The award of Germany’s first virtual slots licences could be days away, but delays and uncertainty are expected to persist at least until a federal council steps back from gambling regulation in 2023.
Germany’s federal gambling regulator is currently gearing up to take over monitoring of the industry in a limited capacity from this July, before fully taking control on January 1, 2023.
Oversight of the German gambling market is currently split between several bodies operating in different states, while major decisions, including the granting of nationwide licences for so-called “virtual slots” games, require the approval of a federal council, the Glücksspielkollegium, composed of representatives from each of Germany’s 16 states.
Those states have wildly different views on gambling and decisions require a two-thirds majority vote, leading to constant delays, said Joerg Hoffman, a gambling lawyer and partner at MELCHERS law firm.
Hoffman, speaking at a Gambling in Germany webinar on Wednesday (March 23), noted that the council was meeting that day and could approve the very first licences for offering virtual slots games across Germany, months after they became theoretically available via the new interstate treaty.
However, he warned that “we cannot predict the timing”, despite the meeting and momentum from regulators, because of the fractious nature of the council.
The online betting market has also been hampered by similar delays.
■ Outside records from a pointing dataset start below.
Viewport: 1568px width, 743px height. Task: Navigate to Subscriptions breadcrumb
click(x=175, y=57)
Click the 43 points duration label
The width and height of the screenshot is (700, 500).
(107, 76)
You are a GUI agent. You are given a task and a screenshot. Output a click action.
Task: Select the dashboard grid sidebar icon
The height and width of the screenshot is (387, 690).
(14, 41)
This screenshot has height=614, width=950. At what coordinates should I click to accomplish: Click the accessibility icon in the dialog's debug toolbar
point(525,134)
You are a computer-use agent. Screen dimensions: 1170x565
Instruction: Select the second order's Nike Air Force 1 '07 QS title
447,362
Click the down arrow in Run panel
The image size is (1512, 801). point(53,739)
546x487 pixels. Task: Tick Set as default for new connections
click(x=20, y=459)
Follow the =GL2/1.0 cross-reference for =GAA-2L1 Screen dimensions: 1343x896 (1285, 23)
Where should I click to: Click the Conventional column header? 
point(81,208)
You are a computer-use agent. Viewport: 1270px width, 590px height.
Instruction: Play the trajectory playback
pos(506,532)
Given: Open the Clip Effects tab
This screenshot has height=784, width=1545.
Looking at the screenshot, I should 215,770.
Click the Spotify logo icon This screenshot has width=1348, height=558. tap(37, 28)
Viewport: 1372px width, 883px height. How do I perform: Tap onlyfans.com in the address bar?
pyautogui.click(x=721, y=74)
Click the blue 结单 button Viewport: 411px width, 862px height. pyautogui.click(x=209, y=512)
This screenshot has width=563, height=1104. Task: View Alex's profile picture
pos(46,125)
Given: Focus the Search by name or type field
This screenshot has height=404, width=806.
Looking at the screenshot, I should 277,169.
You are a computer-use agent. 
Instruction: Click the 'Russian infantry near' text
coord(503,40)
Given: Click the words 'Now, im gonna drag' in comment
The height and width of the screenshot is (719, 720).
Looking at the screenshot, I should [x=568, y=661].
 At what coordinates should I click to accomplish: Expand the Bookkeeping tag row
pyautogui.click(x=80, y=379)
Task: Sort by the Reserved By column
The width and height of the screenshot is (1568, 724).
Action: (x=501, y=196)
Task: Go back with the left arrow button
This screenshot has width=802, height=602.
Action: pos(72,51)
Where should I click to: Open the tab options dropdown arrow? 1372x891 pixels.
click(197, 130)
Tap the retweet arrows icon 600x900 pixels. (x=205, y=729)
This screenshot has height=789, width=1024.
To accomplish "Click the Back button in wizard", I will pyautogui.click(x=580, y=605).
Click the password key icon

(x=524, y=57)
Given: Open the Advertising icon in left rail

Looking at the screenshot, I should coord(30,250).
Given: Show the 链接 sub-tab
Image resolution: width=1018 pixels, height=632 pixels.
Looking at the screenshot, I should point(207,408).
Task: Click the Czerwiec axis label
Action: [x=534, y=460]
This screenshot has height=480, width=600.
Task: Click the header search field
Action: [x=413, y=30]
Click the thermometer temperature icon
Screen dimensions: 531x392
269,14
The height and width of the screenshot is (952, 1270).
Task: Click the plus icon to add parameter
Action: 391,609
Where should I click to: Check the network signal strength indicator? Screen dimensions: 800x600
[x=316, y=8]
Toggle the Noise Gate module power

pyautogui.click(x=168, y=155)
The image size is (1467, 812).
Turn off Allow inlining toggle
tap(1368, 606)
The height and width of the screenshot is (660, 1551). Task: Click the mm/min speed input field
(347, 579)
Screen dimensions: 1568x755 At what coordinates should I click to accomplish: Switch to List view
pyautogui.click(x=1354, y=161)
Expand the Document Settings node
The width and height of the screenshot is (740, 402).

Operators have had to wait months for the creation of an approved betting catalogue, which appears as though it will be highly restrictive when compared with other European markets.
“The result is more than a compromise to satisfy the most reluctant regulators,” said Hoffman.
However, from 2023, the new Joint Gambling Authority of the Federal States (GGL) will absorb the functions of ring-fenced regulators currently based across the country and many of the responsibilities of the council.
Next year, state representatives’ roles will be reduced to functions such as issuing guidance to the regulator on how to implement the aims of German gambling law, said Hoffman.
“I personally expect that this will make things easier,” he said.
Currently on the federal council’s plate are guidelines on advertising compliance.
Specific details on advertising rules were absent from the 2021 treaty and a full update has been subject to delays, but is expected to emerge in early July, said consultant Tilmann Becker, speaking on the same panel.
However, Becker said he expects that guidance to be far from the final word on gambling ads in Germany.
Previous court rulings have suggested that gambling ads should only be visible to those who have already decided to gamble and do nothing more than describe the unique features of a game.
“It remains to be seen whether the gambling authority will stick to the principles of the last decade, that advertising may only inform about the availability of a game, but may not incite or encourage gambling,” Becker said.
There is also a question of whether advertising will be treated differently for those states who have opted to run table games under a state monopoly versus nationally licensed private companies.
“You can be sure that advertising will be one of the most popular topics in the courts” over the next few years, said Becker.
From July this year, the GGL will take over some limited areas of gambling regulation, mostly related to enforcement against offshore operators.
These include payment blocking measures, which are currently handled by a separate authority in Saxony-Arnholt, where the GGL is also based. IP blocking orders will also begin being issued by the new federal regulator from that date.